→ **Passage**
========================================
Straight from the Hive: Classic Recipes for an Ancient food

honeynutsaladHoney is an ancient food, of that, there’s no doubt. And, it’s an odd food–the nectar of a flower digested by an insect. Honey is made up of fructose, glucose and water. It’s not suitable for infants, so the National Honey Board suggests that parents not feed honey to babies. Honey may harbor a kind of bacteria that is dangerous for infants, but benign for older children and adults. And when you hear of bears fending off angry bees to steal honey, it’s not the honey they’re after, but the brood. The young immature bees are pure protein.

Although many recipes offer suggestions for substituting sugar with honey, it’s not always easy. Try first to halve the amount of sugar and add honey. But keep in mind that honey isn’t simply a sugar substitute but a delicacy of its own. It has a range of 300 flavors–from eucalyptus to wildflower nectars. The lighter the color, the milder the flavor will be. For example, clover will be milder than alfalfa.

HONEY BAKED NUTS IN A WINTER GREENS SALAD

Nuts such as walnuts or pecans will form a caramelized crust when baked in honey for 15 minutes at 350 degrees. Try two tablespoons of honey for ½ cup of nuts. If you’d like them to be spicy add a pinch of cayenne pepper. Serve the sweetened nuts with fruit salad. Try the spicy and sweet nuts in a winter bitter greens salad, with vinaigrette dressing and shavings of blue cheese.

Serves one.

  • 2 cups of winter greens: spinach, arugula, radicchio, sliced radishes, Belgian endive
  • Shavings of blue, Roquefort or Gorgonzola cheese
  • ½ cup honey-baked large walnut or pecan pieces
  • Vinaigrette dressing: 1 tablespoon lemon juice, 3 tablespoon olive oil, ½ teaspoon of Dijon mustard, salt and pepper to taste.
========================================
→ **Assignment**
Could you copy the part of the honey article that opens with the words containing "Nuts such as" and closes with "Serves one.", reproducing it word for word?

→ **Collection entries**
========================================
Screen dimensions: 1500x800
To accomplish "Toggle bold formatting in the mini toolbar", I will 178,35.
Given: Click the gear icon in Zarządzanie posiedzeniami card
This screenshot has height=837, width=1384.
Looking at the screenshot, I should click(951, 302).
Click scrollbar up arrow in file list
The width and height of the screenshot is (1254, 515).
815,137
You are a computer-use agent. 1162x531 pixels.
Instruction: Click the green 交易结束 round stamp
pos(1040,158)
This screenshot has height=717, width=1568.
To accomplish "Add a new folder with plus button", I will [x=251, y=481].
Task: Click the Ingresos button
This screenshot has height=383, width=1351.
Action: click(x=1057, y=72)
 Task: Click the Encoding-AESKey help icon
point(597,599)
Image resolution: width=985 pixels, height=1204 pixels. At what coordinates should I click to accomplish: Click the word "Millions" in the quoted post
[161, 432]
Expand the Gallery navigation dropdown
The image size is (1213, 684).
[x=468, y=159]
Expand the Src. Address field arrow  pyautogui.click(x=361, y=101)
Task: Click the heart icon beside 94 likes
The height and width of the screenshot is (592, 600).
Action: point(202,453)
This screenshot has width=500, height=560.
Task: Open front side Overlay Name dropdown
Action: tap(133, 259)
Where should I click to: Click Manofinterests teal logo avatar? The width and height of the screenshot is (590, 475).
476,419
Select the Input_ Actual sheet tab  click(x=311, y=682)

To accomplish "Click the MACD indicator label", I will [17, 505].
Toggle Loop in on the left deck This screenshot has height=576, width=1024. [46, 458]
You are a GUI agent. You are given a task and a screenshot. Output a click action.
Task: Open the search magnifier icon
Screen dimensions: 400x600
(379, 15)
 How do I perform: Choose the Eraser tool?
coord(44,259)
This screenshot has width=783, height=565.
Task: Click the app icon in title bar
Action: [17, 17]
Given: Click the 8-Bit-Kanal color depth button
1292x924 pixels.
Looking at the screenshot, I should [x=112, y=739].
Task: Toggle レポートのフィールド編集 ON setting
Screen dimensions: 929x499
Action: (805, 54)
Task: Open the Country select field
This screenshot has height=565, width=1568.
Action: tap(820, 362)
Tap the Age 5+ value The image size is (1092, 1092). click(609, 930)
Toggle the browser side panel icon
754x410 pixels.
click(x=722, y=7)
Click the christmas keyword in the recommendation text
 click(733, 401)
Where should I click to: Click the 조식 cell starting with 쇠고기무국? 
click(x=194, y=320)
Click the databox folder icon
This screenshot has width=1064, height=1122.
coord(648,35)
========================================
→ **Response box**
Nuts such as walnuts or pecans will form a caramelized crust when baked in honey for 15 minutes at 350 degrees. Try two tablespoons of honey for ½ cup of nuts. If you’d like them to be spicy add a pinch of cayenne pepper. Serve the sweetened nuts with fruit salad. Try the spicy and sweet nuts in a winter bitter greens salad, with vinaigrette dressing and shavings of blue cheese.

Serves one.